-- Opening Marker --

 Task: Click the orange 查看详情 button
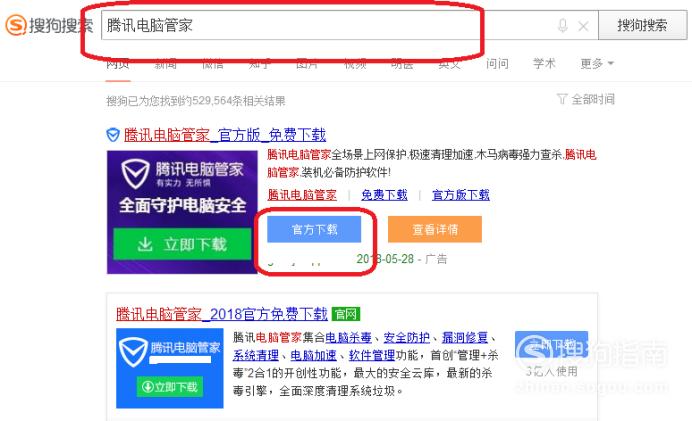point(435,229)
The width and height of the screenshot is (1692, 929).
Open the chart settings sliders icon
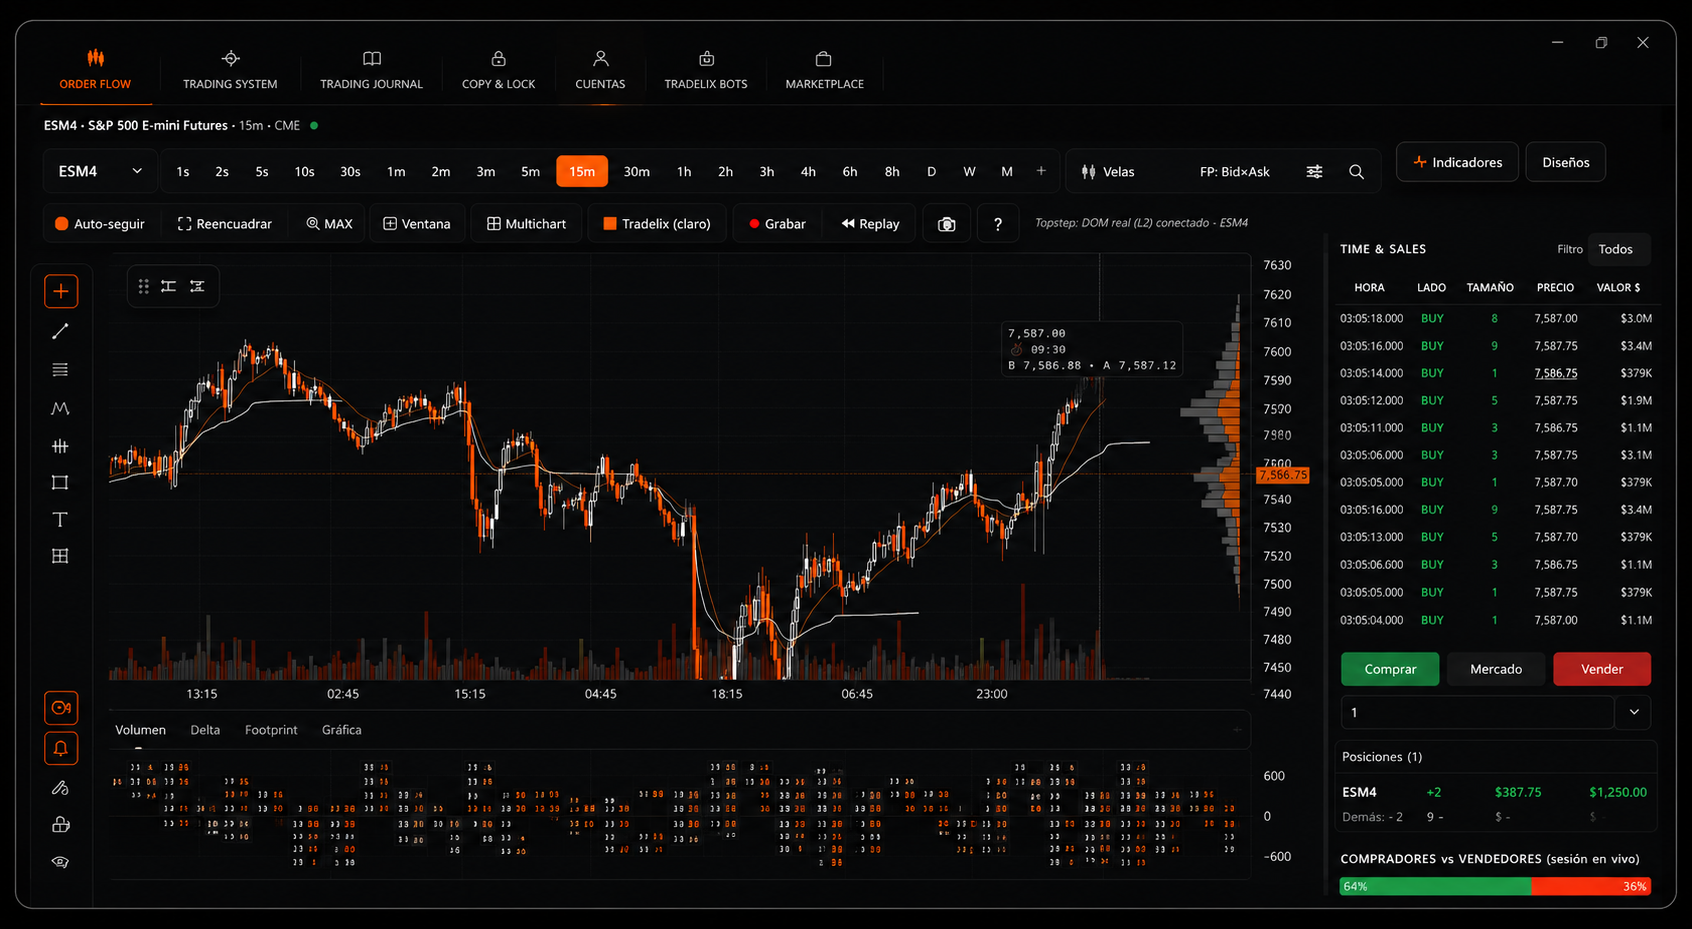(1314, 172)
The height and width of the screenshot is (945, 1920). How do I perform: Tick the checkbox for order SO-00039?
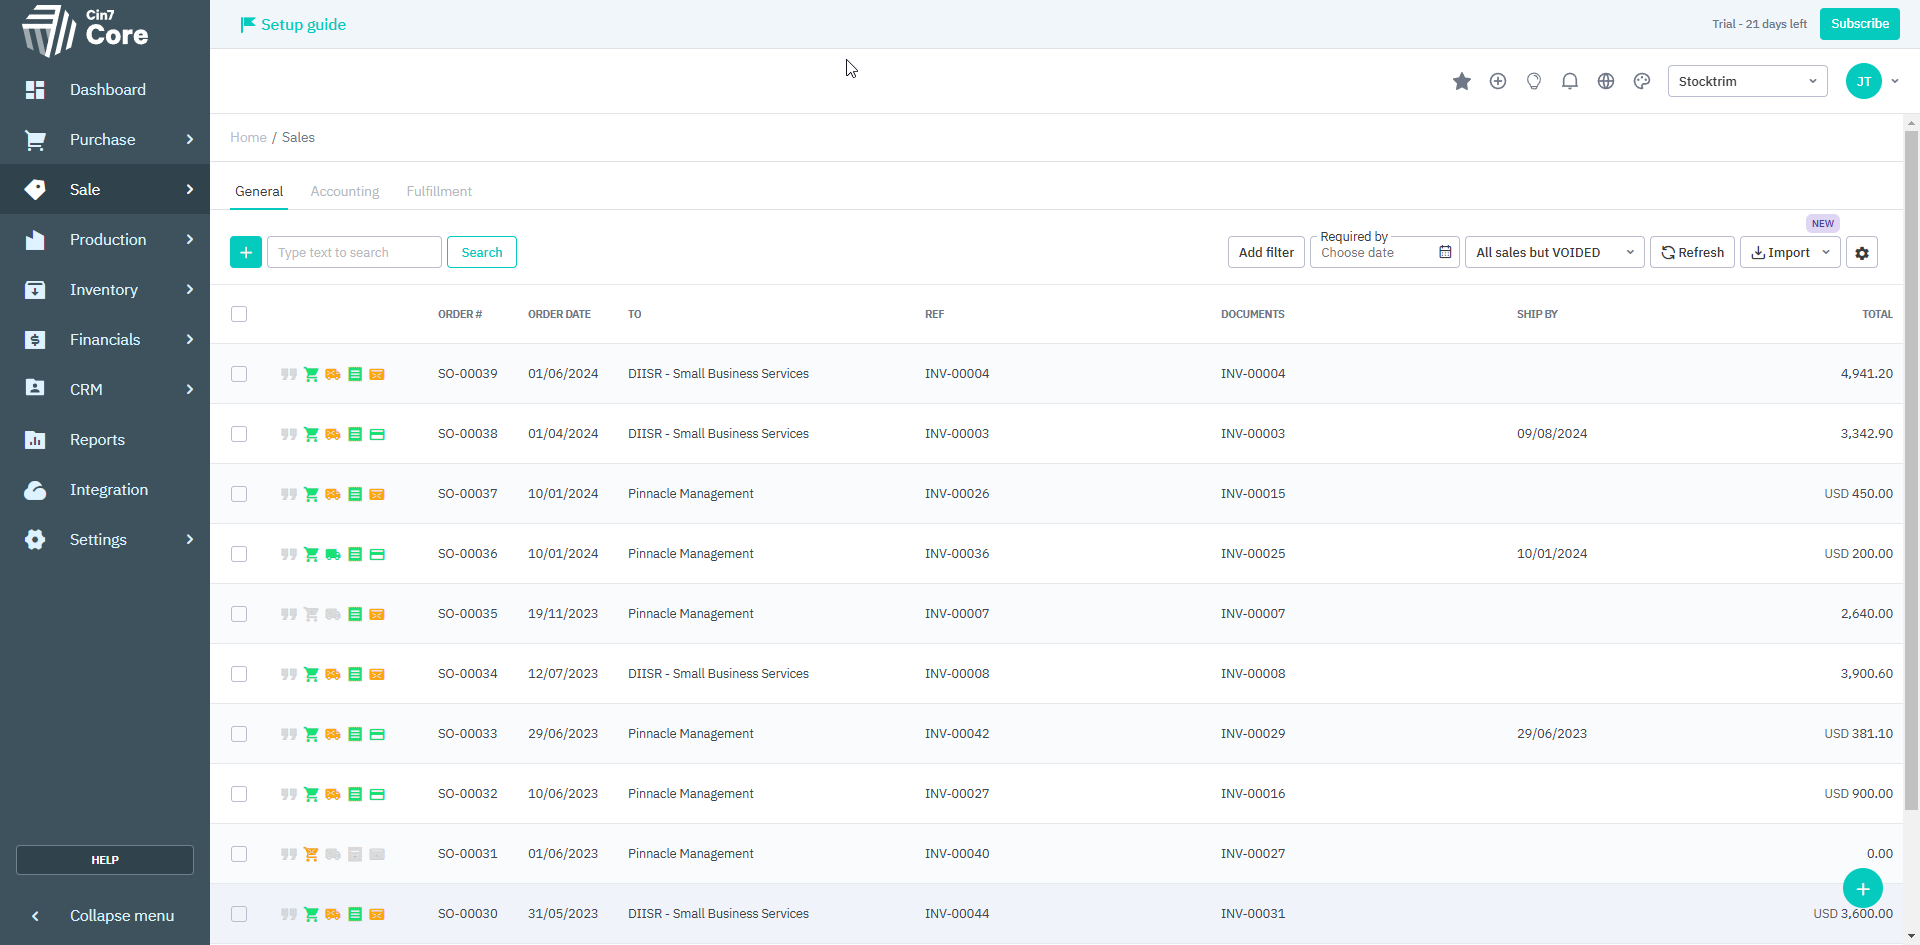tap(239, 374)
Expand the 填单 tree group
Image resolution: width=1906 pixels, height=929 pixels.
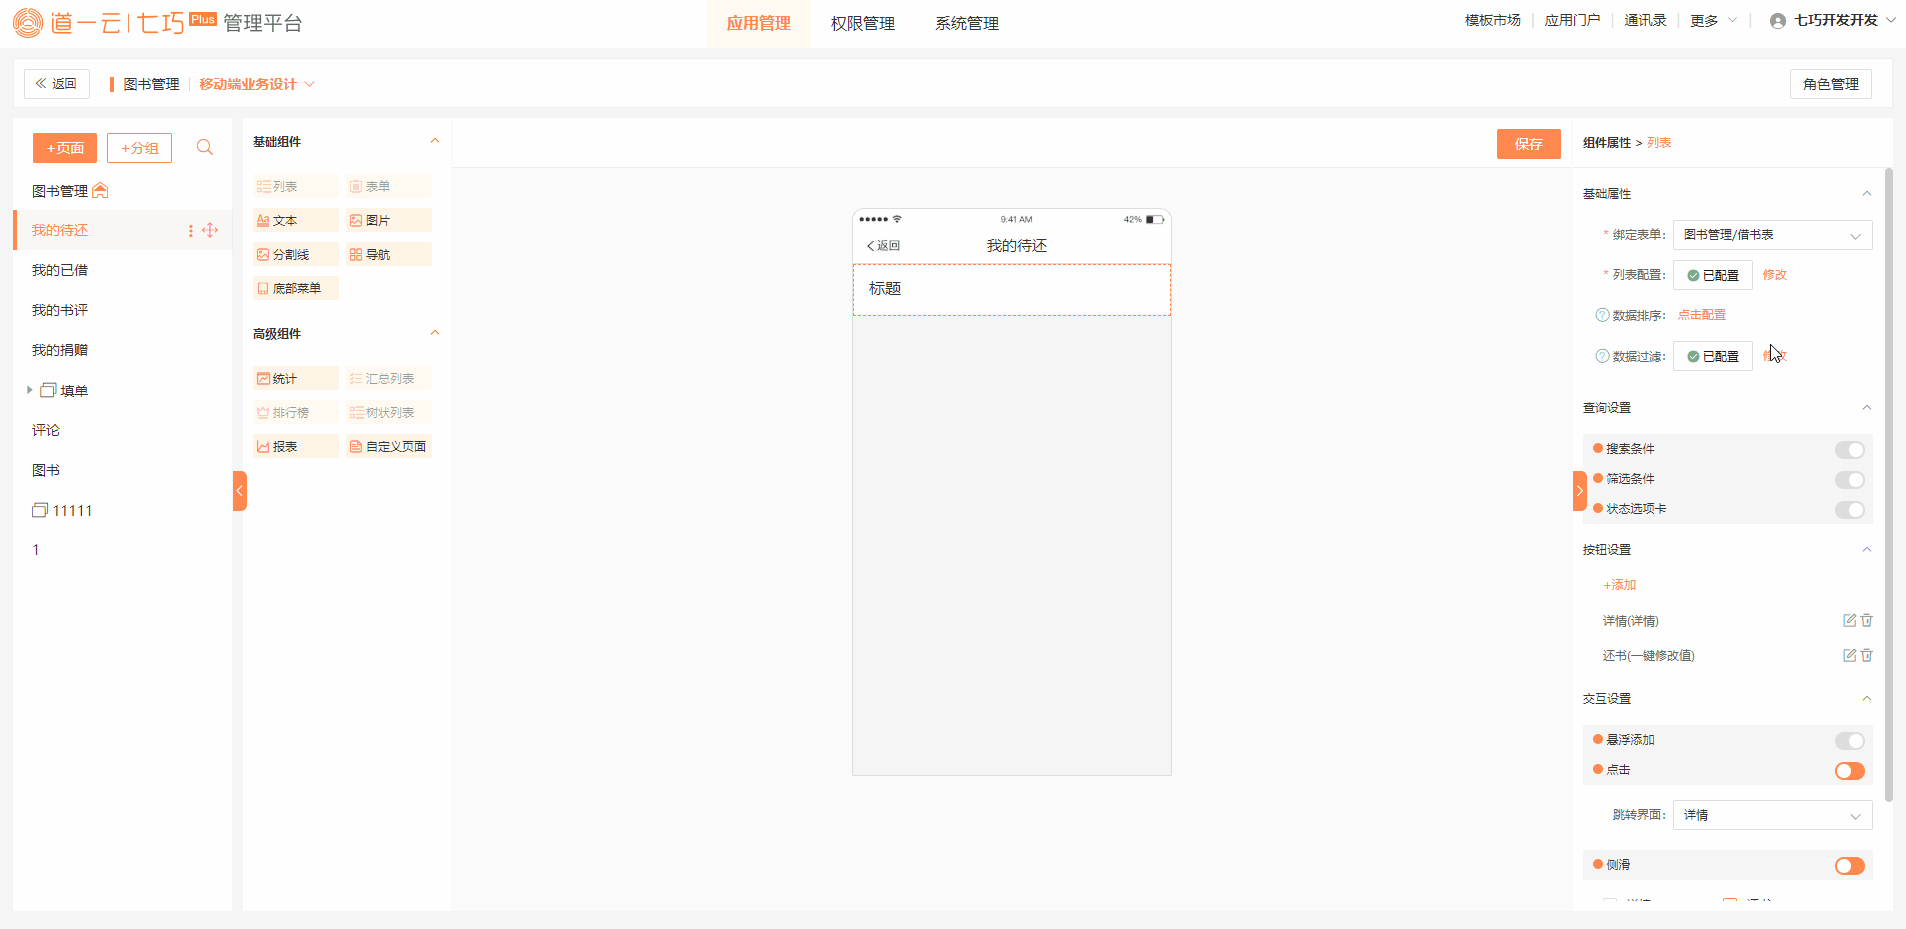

-- Closing Marker --

§ What to do:
Each line from the one holding "The height and" through the last line of the records above must be duplicated exactly, and pictures must not be.

§ Your solution:
The height and width of the screenshot is (945, 1920). How do I perform: Tick the checkbox for order SO-00039?
tap(239, 374)
Expand the 填单 tree group
Image resolution: width=1906 pixels, height=929 pixels.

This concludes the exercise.